Securely connecting new users to a school’s wireless LAN can be troublesome and time-consuming. The alternative — a completely open WLAN that anyone can use with one click — simply isn’t wise. Open WLANs not only leave users vulnerable to eavesdropping, but also leave the network open to misuse and attack. Instead, enable secure connectivity by tapping automated WLAN onboarding tools to enroll, configure and connect new wireless devices. Follow these tips to securely connect users who aren’t as tech-savvy and to eliminate help desk requests.
1. Forget about manual connection configuration
Posting a WLAN WPA2-Personal password on the wall allowing Wi-Fi users to manually configure their own network connection is an error-prone approach that offers little security.
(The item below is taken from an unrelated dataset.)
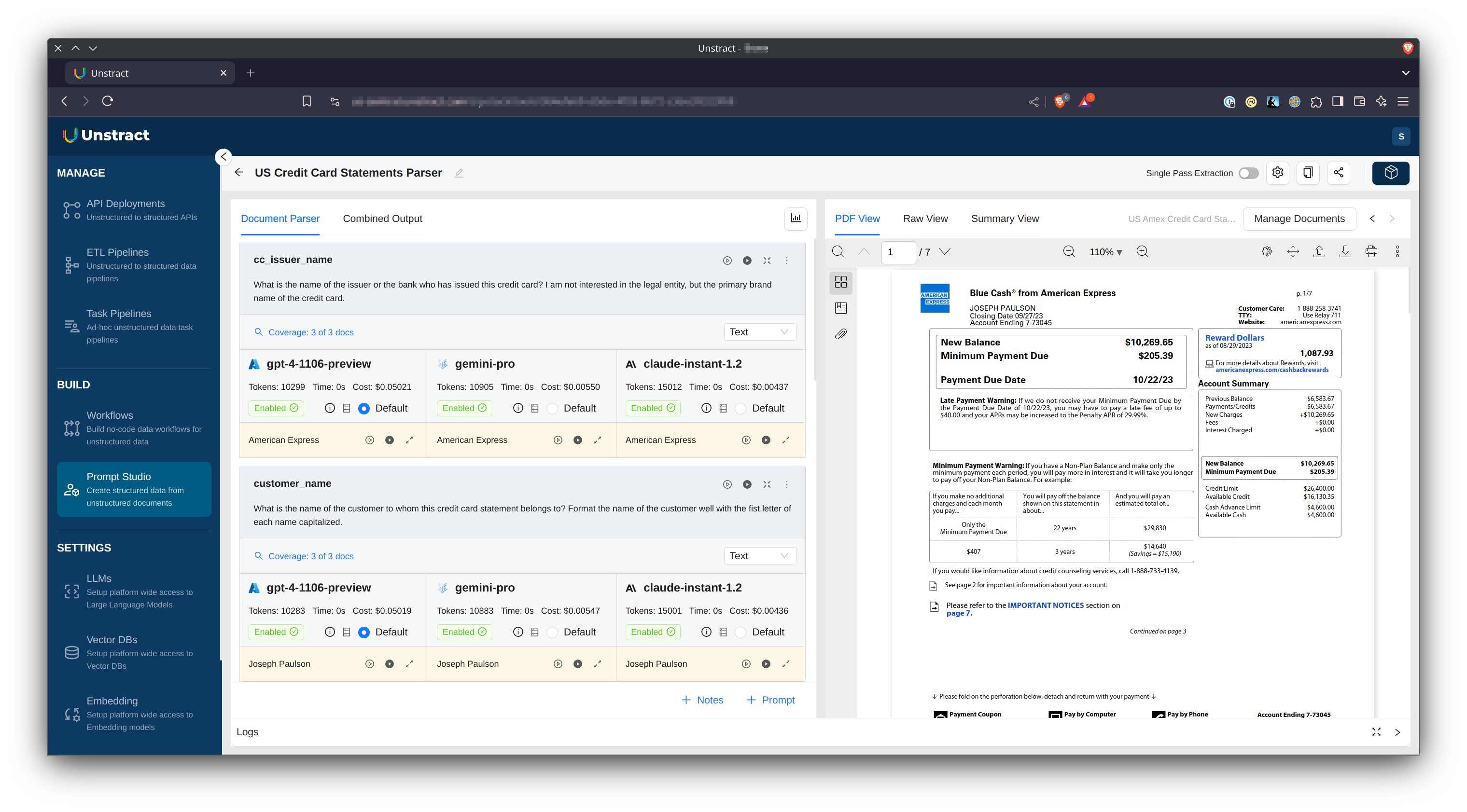This screenshot has width=1467, height=812.
Task: Click the ETL Pipelines icon in sidebar
Action: [x=71, y=263]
Expecting users to correctly configure WPA2-Enterprise settings and unique per-user credentials is unrealistic. Abandon these legacy approaches in favor of fully automated configuration using an open guest WLAN as an “on ramp” to secure connectivity.
2. Empower Wi-Fi users
Implement basic onboarding automation by emailing or texting new users a link to a self-help web portal, accessible from an open guest WLAN or the public Internet. When users visit that portal and enter a password, present a link or QR code to install a connection. This basic approach is easily implemented but requires users to take action and make smart choices.
3. Use fingerprinting and redirection features
Eliminate user decision-making by leveraging features found in many contemporary WLAN controllers and guest access systems. Such features automatically detect previously unseen (or bulk authorized) devices, reroute them to an enrollment server and push the appropriate WLAN connection settings based on criteria such as device or OS type and user or group. This simplifies the user experience and leaves less room for mistakes.
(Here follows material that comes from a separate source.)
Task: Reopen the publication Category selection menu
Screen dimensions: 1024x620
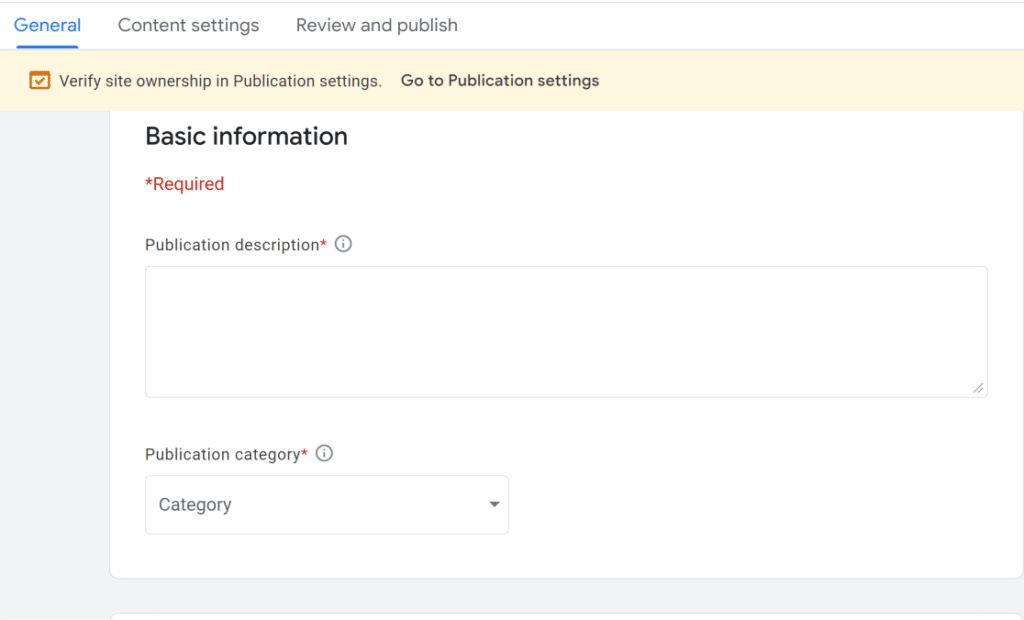Action: (327, 505)
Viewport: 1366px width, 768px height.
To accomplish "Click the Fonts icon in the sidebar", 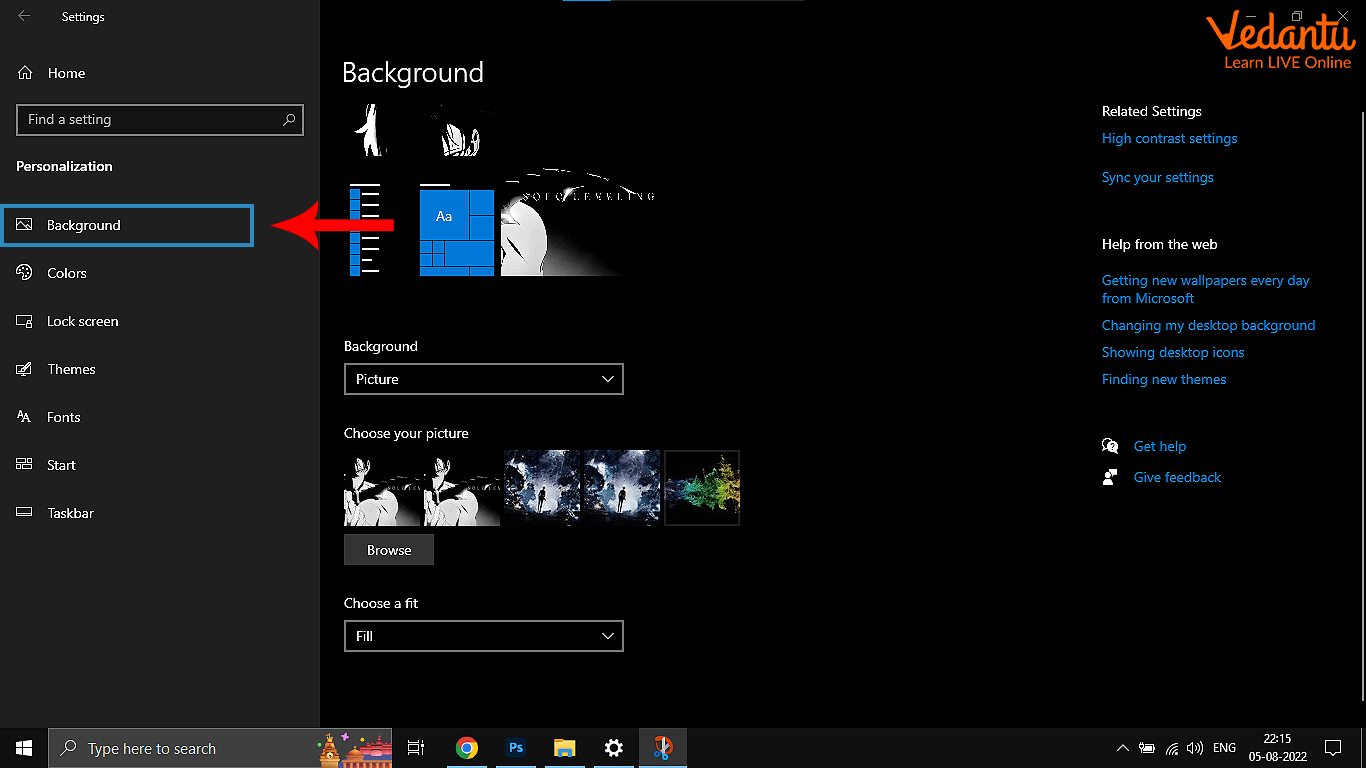I will (x=25, y=417).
4. Harness Enterprise Mobility Management
EMM products provide fully automated mobile device enrollment and activation. Seek out opportunities to leverage this trend; for example, use your EMM to determine whether a new device should be permitted, and provision user or device certificates and VPN settings before configuring the WLAN connection as appropriate. Integrating WLAN onboarding with EMM provides a path to auto-install further settings and applications and later update or remove installed connections.
5. Move toward context-aware connections
Historically, WLAN access policies have been largely binary: A given Wi-Fi user was configured to access a specific network name or Virtual LAN, or not. Many WLAN products now include context awareness. For example, Wi-Fi connections may be permitted only during certain hours or from specified locations, or may expire after a predetermined period. Incorporating context into an automated WLAN onboarding policy can simplify and strengthen temporary access for visitors, contractors and students.